Mr. Ball says that the First Lady's desire to raise awareness about the benefits of homegrown food is exceptionally timely. He likens the initiative to President John F. Kennedy's physical fitness initiative. "It is the kind of program that should please people across the political spectrum. It is inexpensive to implement, and the return on investment is extraordinary."


"Gardens inspire the kind of optimism the American public is craving right now," says Ball. "Children growing up during this renaissance in vegetable gardening will learn valuable lessons about nutrition, nature, self-sufficiency and respecting the earth by gardening alongside their parents."


Mr. Ball has long been a proponent for community gardens. "Community gardens are marvelous for connecting communities in tangible, participatory and productive ways." He believes that gardening cooperatively through community gardens only amplifies the intrinsic rewards that come from cultivating homegrown produce.


"I think kids will be astonished by what they discover in the garden," says Mr. Ball. "After growing up with the Internet and video games, the garden will represent a new and exciting frontier." He speaks of the different dimension of time the garden offers, and the balance of intersecting elements -- sun, soil, water -- that allow plants to flourish. "It's a domain in which you can explore, experiment and marvel -- and with results that are tangible and delicious."


Burpee, who has supported community gardens for 133 years, has dramatically boosted its vegetable seed donations this year due to an unprecedented number of requests from non-profit groups. Since January 2009, Burpee has donated more that 5,000 vegetable seed kits to community gardens and charitable groups growing food for the poor, the hungry and local schools. That's an increase of 3,000 seed kit donations compared to the usual 2,000 kits allocated in previous years.


According to Ball, Burpee is aggressively exploring opportunities to expand their community garden support, calling it "a top priority" for both the long- and short-term.


The American Community Gardening Association estimates there are 18,000 community gardens nationwide.
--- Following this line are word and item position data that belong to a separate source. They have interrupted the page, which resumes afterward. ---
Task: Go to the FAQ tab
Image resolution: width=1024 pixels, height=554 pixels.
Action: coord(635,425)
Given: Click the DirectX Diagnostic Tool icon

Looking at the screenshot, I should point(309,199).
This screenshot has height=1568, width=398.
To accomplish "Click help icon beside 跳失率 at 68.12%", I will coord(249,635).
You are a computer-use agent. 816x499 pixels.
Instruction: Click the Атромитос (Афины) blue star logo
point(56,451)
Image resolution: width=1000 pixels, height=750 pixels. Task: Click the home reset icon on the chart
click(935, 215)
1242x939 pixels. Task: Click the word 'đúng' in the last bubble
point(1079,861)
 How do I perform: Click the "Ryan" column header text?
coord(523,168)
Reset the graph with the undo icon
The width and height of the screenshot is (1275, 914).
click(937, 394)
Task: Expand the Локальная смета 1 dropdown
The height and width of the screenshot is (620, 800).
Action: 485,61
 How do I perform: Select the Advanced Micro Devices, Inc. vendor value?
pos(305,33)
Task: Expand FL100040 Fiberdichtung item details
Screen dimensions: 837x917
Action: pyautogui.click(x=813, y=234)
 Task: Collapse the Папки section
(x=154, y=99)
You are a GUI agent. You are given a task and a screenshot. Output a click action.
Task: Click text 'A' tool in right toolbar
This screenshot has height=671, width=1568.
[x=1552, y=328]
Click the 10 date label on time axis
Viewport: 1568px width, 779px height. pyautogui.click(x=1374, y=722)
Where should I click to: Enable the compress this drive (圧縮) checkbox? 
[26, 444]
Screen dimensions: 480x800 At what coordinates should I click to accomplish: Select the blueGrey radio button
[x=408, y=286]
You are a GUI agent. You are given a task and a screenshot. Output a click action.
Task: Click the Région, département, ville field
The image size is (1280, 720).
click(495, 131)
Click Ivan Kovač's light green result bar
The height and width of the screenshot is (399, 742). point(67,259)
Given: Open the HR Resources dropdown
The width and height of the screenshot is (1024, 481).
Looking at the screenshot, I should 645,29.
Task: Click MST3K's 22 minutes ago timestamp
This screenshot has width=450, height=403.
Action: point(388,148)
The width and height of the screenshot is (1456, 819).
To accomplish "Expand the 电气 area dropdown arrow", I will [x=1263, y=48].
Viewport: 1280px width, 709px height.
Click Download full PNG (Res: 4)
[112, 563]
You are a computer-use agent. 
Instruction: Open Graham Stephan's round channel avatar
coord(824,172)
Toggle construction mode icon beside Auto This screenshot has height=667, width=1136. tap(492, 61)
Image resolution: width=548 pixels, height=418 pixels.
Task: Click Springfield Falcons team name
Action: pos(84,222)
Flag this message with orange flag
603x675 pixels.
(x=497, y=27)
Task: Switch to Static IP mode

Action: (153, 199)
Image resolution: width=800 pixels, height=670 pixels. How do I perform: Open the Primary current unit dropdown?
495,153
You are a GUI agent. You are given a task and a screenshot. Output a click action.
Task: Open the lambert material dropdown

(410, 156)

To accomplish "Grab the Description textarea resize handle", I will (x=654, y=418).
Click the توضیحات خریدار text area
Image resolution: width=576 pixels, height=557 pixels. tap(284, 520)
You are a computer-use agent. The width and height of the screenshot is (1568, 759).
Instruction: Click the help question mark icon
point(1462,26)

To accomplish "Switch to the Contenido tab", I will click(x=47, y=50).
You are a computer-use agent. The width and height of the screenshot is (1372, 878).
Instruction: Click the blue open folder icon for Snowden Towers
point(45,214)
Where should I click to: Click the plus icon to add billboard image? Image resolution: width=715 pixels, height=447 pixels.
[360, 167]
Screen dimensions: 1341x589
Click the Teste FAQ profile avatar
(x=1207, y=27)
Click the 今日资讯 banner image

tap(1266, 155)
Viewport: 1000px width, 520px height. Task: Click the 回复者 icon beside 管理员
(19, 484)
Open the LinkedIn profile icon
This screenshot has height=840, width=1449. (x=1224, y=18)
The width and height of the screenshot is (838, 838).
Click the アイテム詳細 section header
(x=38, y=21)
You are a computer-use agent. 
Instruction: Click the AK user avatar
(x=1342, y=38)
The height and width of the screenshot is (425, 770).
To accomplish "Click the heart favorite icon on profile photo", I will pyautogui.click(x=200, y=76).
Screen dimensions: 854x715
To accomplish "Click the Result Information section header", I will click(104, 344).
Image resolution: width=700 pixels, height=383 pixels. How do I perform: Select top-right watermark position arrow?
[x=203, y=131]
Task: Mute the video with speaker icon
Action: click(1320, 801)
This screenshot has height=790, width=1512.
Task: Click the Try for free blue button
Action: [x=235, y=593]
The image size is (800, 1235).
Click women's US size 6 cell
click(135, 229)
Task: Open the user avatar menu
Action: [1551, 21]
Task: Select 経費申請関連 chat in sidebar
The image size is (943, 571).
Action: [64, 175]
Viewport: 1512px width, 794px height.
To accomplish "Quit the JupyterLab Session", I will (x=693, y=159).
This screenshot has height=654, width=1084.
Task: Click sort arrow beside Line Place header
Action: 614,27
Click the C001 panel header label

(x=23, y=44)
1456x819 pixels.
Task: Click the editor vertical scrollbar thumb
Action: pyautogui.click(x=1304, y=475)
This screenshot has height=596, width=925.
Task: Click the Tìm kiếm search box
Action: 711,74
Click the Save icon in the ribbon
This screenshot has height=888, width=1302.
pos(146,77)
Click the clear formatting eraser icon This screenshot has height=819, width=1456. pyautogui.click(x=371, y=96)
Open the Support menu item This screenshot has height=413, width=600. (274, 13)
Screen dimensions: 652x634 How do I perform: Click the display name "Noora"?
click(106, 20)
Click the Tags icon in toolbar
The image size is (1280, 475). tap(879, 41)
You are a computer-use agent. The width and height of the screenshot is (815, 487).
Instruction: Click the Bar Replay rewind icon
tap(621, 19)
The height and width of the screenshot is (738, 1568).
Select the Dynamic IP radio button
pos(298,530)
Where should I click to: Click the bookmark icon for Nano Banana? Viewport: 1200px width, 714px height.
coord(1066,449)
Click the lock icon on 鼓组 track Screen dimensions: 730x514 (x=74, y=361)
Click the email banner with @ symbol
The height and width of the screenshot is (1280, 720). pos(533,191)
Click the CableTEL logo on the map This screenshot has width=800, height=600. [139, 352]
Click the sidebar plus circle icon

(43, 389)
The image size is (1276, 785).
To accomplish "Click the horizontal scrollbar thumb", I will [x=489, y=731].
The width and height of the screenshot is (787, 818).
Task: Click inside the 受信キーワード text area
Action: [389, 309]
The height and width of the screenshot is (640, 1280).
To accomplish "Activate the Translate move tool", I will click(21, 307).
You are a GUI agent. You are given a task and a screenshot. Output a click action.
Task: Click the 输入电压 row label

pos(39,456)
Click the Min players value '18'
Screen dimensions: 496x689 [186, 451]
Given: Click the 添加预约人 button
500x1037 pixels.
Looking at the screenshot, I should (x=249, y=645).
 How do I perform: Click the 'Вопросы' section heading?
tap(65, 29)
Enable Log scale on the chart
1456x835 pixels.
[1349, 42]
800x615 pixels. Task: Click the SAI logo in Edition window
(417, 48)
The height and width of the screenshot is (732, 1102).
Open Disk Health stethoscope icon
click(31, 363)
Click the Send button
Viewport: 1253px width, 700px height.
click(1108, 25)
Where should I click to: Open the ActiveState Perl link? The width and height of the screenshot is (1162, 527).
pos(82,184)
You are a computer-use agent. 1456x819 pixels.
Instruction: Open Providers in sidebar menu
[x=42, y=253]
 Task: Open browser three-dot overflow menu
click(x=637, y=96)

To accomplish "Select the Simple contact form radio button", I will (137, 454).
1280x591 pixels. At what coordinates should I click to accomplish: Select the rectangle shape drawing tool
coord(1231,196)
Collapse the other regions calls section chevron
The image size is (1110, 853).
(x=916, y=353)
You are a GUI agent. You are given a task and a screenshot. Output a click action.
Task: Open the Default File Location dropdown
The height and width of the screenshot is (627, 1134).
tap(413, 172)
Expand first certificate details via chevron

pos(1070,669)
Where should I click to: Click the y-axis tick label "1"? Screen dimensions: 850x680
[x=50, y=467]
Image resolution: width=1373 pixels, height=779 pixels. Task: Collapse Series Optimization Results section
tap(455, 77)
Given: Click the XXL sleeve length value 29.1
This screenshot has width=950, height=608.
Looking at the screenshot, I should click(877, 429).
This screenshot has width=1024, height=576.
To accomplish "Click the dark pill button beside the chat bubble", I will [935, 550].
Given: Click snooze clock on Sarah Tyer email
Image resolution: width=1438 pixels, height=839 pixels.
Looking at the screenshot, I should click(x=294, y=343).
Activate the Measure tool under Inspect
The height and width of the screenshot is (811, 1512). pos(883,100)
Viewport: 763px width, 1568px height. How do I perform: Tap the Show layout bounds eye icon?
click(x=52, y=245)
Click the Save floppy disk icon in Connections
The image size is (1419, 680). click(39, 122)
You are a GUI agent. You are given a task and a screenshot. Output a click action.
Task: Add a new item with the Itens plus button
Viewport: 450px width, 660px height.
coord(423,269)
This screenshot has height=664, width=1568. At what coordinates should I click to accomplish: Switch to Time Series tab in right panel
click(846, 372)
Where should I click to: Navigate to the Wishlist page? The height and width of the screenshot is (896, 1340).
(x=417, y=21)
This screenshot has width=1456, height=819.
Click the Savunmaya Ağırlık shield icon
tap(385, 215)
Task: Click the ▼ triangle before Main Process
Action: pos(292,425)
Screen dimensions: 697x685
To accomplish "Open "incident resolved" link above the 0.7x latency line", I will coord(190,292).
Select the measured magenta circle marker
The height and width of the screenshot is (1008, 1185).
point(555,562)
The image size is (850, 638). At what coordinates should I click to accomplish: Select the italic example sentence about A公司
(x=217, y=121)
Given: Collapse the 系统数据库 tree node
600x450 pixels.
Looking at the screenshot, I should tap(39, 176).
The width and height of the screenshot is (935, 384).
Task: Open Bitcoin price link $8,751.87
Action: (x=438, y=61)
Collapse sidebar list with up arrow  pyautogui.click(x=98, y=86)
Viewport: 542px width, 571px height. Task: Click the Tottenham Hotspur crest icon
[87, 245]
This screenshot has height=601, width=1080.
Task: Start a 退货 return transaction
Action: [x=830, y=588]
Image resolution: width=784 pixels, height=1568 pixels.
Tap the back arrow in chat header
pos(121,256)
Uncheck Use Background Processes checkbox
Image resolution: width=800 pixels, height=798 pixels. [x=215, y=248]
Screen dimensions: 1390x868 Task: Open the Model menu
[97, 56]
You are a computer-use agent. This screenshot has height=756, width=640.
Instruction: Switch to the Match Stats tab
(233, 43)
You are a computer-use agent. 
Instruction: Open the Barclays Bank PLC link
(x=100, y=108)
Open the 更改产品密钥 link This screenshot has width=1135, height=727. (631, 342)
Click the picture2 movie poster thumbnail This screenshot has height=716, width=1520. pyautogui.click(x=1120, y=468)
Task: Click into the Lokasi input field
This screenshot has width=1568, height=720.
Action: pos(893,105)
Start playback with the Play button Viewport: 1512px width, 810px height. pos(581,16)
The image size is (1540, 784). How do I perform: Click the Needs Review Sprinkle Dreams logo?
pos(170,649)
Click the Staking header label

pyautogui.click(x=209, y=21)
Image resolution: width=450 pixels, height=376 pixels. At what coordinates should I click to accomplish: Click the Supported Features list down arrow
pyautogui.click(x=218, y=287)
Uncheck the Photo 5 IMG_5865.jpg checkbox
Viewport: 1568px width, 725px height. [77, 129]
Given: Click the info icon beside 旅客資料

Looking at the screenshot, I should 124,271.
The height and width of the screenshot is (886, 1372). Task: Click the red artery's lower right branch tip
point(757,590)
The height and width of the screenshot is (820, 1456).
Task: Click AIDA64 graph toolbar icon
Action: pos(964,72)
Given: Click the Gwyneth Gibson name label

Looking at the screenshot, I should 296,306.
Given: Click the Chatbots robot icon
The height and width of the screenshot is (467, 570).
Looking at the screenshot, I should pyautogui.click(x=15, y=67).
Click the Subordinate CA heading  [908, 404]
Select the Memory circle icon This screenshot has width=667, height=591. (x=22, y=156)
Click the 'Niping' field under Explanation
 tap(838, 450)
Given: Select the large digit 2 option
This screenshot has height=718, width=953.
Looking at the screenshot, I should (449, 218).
The ACGA reports that the benefits of these gardens include being a catalyst for neighborhood and community development, helping to preserve green spaces, lessening city heat from streets and parking lots and also reducing crime.


Ball sees the boom in vegetable gardening as less of a trend, and as more of a fundamental shift in the way Americans are choosing to live. "Most of us are just a few generations removed from our farming ancestors," Mr. Ball notes. "Green is in our blood."


"The state of the economy has certainly played a role in the increased interest in edible gardening, but folks are not going to let their vegetable plots go fallow when the economy heads north," says Mr. Ball. "People have an innate desire to take control our own destinies -- and vegetable gardening allows us to do this."


"It would be fascinating to connect gardening to kid's school studies. Gardening relates to science, math, literature and art: it engages you in all dimensions."


George Ball believes the White House vegetable garden symbolizes America's desire to respect the environment, acquire better physical and financial health and to exert more control over the process our food goes through from plot to plate. He expects the White House garden to be a huge success and looks forward to seeing its progress.